然後他又打電話交代了一下工作,當葉貝琪聽他對着電話講他明早有事不去公司的時候,她就悄悄的瞥了他一眼,才平復的心跳這會兒又開始加速起來。
陳久寒掛了電話就朝她這邊看過來,葉貝琪那垂涎欲滴的表情沒來得及收回就被他捕獲了個正着。
看着他脣角揚起的不明笑容,葉貝琪吞了吞口水紅着臉低頭看着自己腳上的肥大的拖鞋,只穿大叔的拖鞋怎麼行!早晚有一天還要把大叔的白襯衫當睡衣穿!
“明天我陪你去學校。”
“啥?大叔陪我去學校?太好了!”葉貝琪受寵若驚,大叔居然同意了!不枉剛纔差點兒丟了小命!
她從沙發上跳了起來,手剛擡起來,肩膀那被他踹過的地方就斷了般劇痛。
“嗷…”她又重新捂着疼痛的部位跌坐到沙發上,雞皮疙瘩起了一層。
陳久寒挑起眉,一邊將雙指間夾着的煙送進口中一邊翹起嘴角笑問,“懂什麼是樂極生悲了?”
“大叔...你能不能有點兒人性?”
陳久寒笑了下沒說話,轉過身去站在窗邊凝視着窗外,葉貝琪拿起遙控器隨便選了一個臺看,電視上正在播出一擋真人秀節目,站在窗邊抽菸的陳久寒忽然扭過頭來盯着電視屏幕看。
葉貝琪看了他一眼又看了看電視屏幕皺起眉問他,“大叔你也喜歡看美女啊?我還以爲你不一樣呢。”

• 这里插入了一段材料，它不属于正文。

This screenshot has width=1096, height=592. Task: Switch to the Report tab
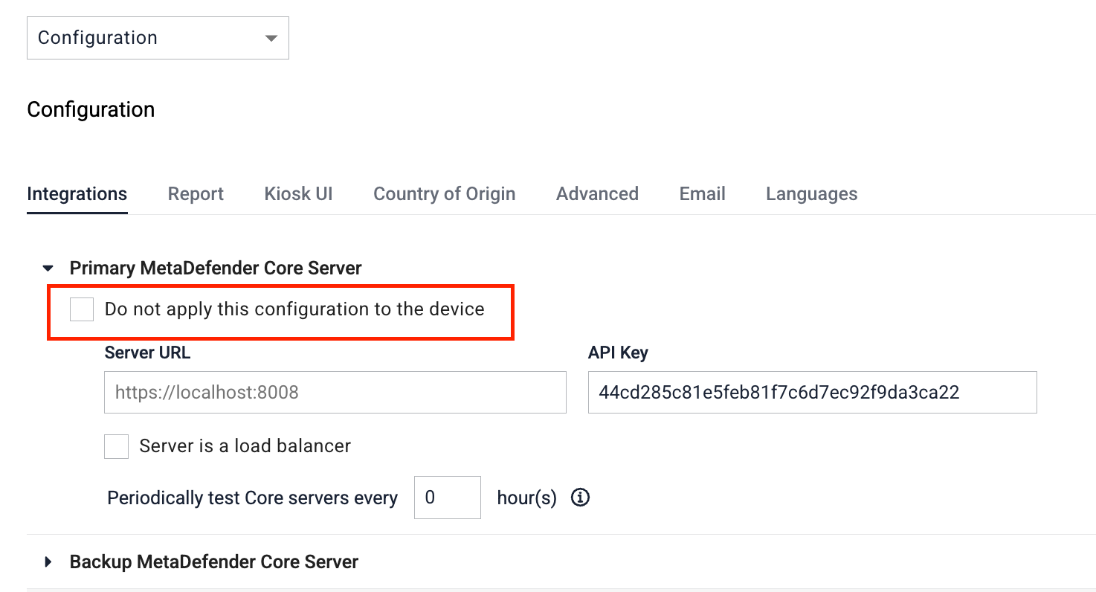[196, 194]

她瞥了下嘴歪着頭笑道,“不過這個安落確實挺招人喜歡的,可惜她卻在最火的時候選擇隱退了,不過要我是她,我也會在娛樂圈和倪少之間選擇倪少。”
“哼,倪昊東就那麼好?”
陳久寒的聲音忽然冷了,臉上的表情也變得硬朗起來,他走過來將電視機關上,葉貝琪看着黑了的電視屏幕又看看陳久寒的臉色,貌似大叔的臉比電視機屏幕還黑!
“把肩膀露出來。”
“啊?”她仰起頭看他,看到他手中拿着的藥膏時她知道這是大叔想給她上藥啊!
“我自己來吧。”她伸手去他手中拿藥膏,他的手卻隨着她的動作向後撤了下,她的手指攥空,滿眼疑惑的擡頭看他。
“你自己弄不了,這種藥膏得力道適宜的揉捏才能吸收的好。”
“...哦。”
葉貝琪拉了拉衣服,把那個疼痛着的肩膀露出來,果然有一塊淤青。
不知道是大叔的手涼,還是藥膏太涼,他的手觸及到她的肌膚時,她的身體忍不住顫了顫。不得不說,大叔的力道真的掌握的很好,雖然依舊感覺疼,但同時卻覺得很舒服。
她撩起眼簾小心翼翼的看着陳久寒心想,大叔是經常受傷麼?不然家裡怎麼會備着這種藥膏?